Improve Your Physique with the Greek!

By Lindsay Martin, Ball State University Intern

Have you ever seen the movie “My Big Fat Greek Wedding?”  Whether you have or not, you will find it humorous knowing the Portokalos family, throughout the film, tried to fix everything, including acne, with Windex.  And yes, by Windex I mean the glass cleaner.  Other than these laugh-out-loud moments, the family fully embraced the Greek cuisine.  A particular food that comes to mind is Greek yogurt; which is now becoming increasingly popular.

Most people enjoy this thick, creamy yogurt with fruit, granola, or as the base of numerous dips and sauces.  Personally, a dash of cinnamon stirred into a 6-ounce container of plain, fat-free Greek yogurt is a regular snack in my diet. Other than the delicious taste of Greek yogurt, I’ve had friends and family members question me about the nutrition difference between regular and Greek yogurt.

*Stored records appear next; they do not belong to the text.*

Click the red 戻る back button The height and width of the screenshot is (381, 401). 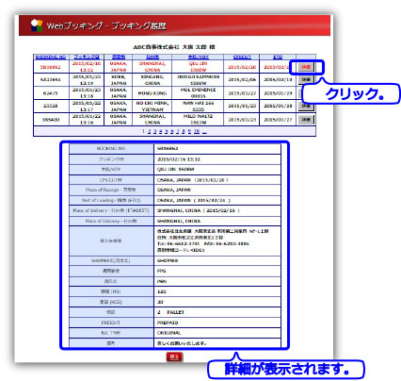click(x=174, y=356)
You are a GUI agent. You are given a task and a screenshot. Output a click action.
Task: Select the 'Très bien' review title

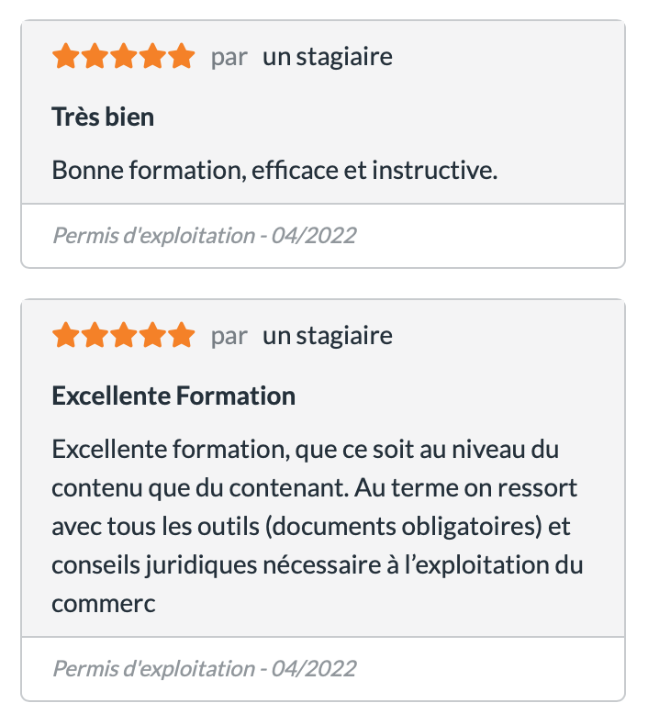click(x=103, y=117)
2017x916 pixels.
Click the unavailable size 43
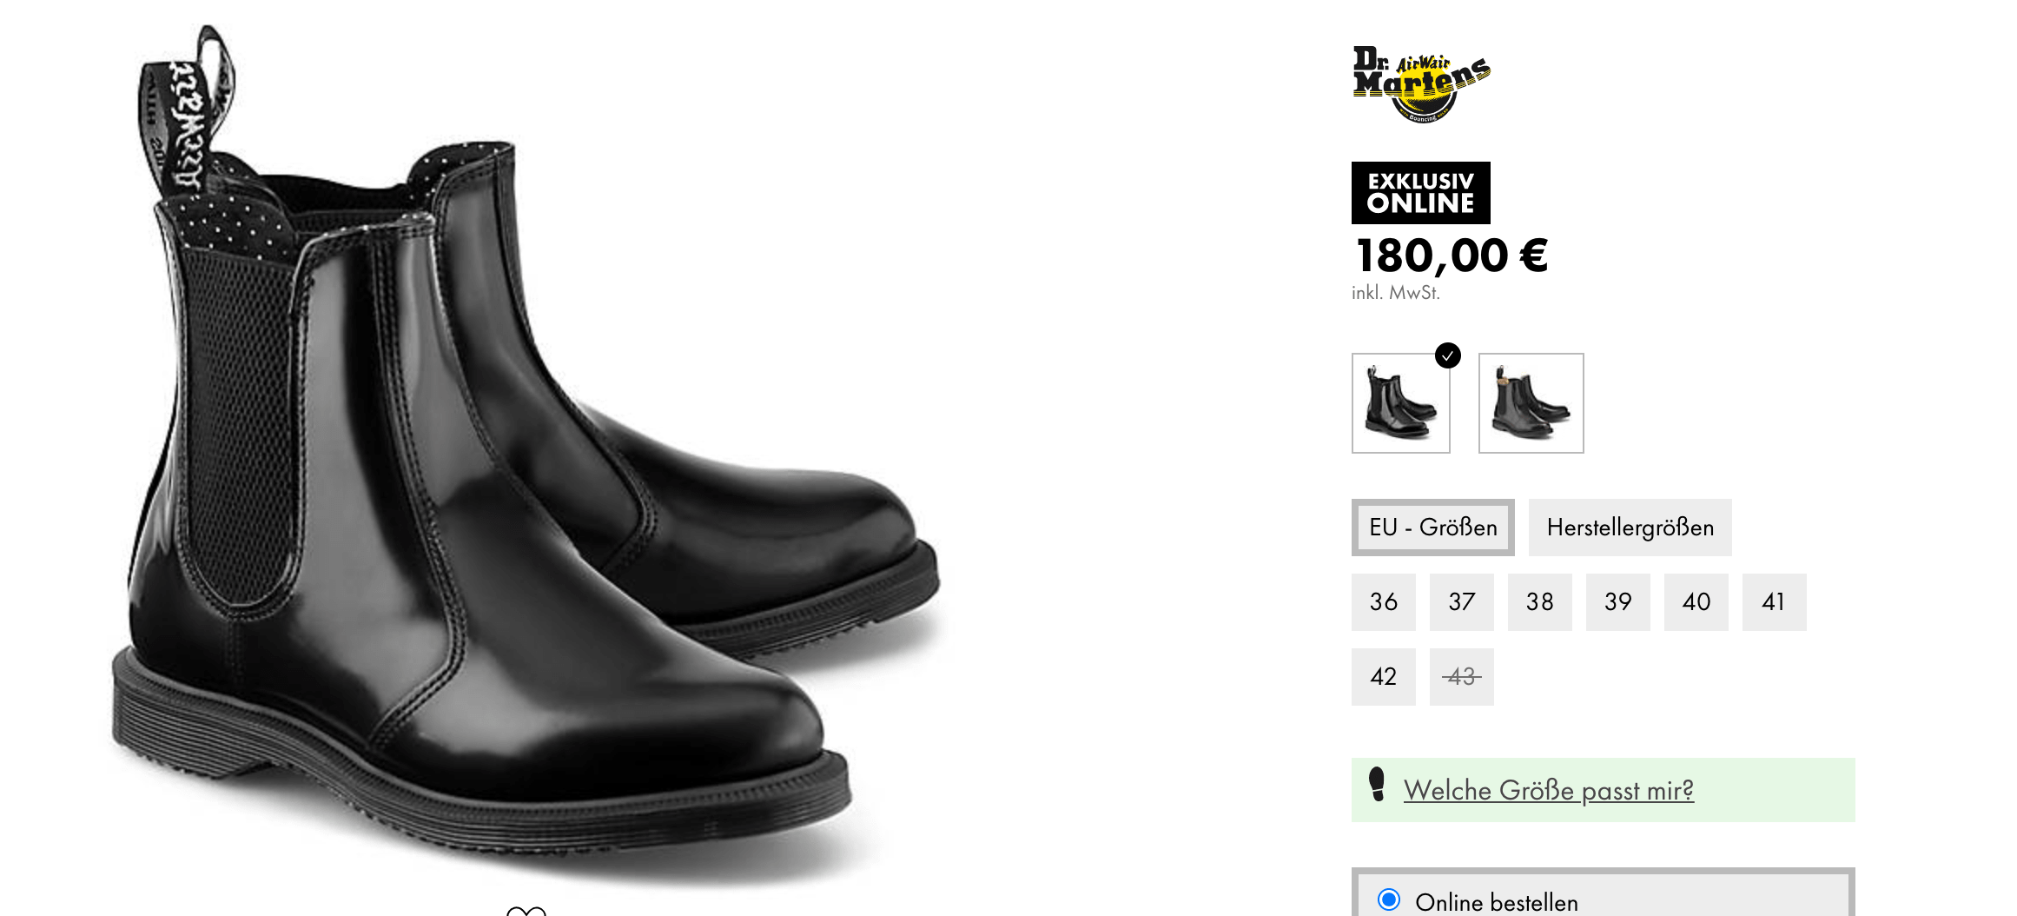tap(1462, 677)
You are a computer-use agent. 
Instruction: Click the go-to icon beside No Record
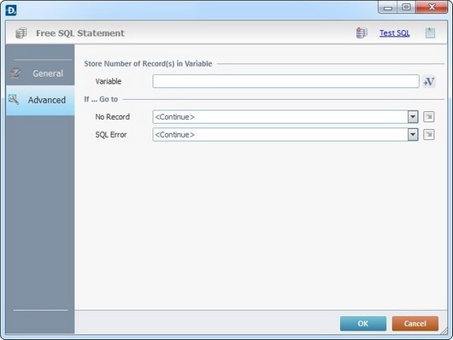(x=429, y=117)

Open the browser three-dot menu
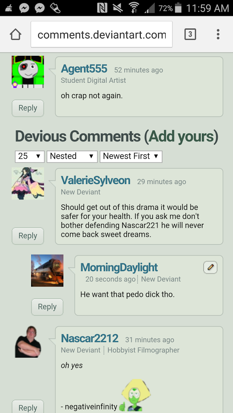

It takes about 3-4 pounds of raw milk to make one pound of the Greek yogurt while regular yogurt uses varying amounts of milk depending on the processor.  Greek yogurt actually goes through a unique straining process to remove the watery-whey from yogurt.  The additional straining step to make Greek yogurt yields the very thick and creamy texture.  When it comes to comparing Greek yogurt to regular yogurt nutrition-wise, there are a few differences and similarities.  To put these two items on the “same playing field”, let’s compare plain, fat-free versions.  In general, Greek yogurt will be lower in sugar and sodium than regular yogurt.  It’s also generally higher in protein compared to its regular counterpart.  Some Greek yogurt brands have as much as 17 grams of protein per 6-ounce serving whereas regular yogurt may have about 8 grams of protein per 6-ounce serving.  Calorie-wise, both yogurts can range from 70-100 calories. NOTE: choosing the plain flavor is always wise because you can add seasonal berries and/or spices to enhance the flavor and nutrition.

Regarding vitamins and minerals, Greek yogurt is definitely a great source of calcium (up to 30% of daily needs), but regular yogurt may contain more depending on the brand (20-45% of daily needs).   Not all yogurts are fortified with Vitamin D, so read the nutrition label!  By the way, reading the nutrition label on any food or beverage is always worth the extra few seconds it takes.  Anyway, similar to milk, both yogurts can provide one with beneficial potassium, riboflavin, vitamin B12, vitamin A, and other nutrients.

At the end of the day I will most likely have both types of yogurt in my refrigerator.  They are both extremely beneficial to the diet and can surely “fix” more things in my body than Windex.  Shoot, I wonder if applying Greek yogurt can help with my skin.  I’ll make sure to take a picture if I ever give that try (haha).  I’m sure the Portokalos family would say “Yes, Greek yogurt fix all things.”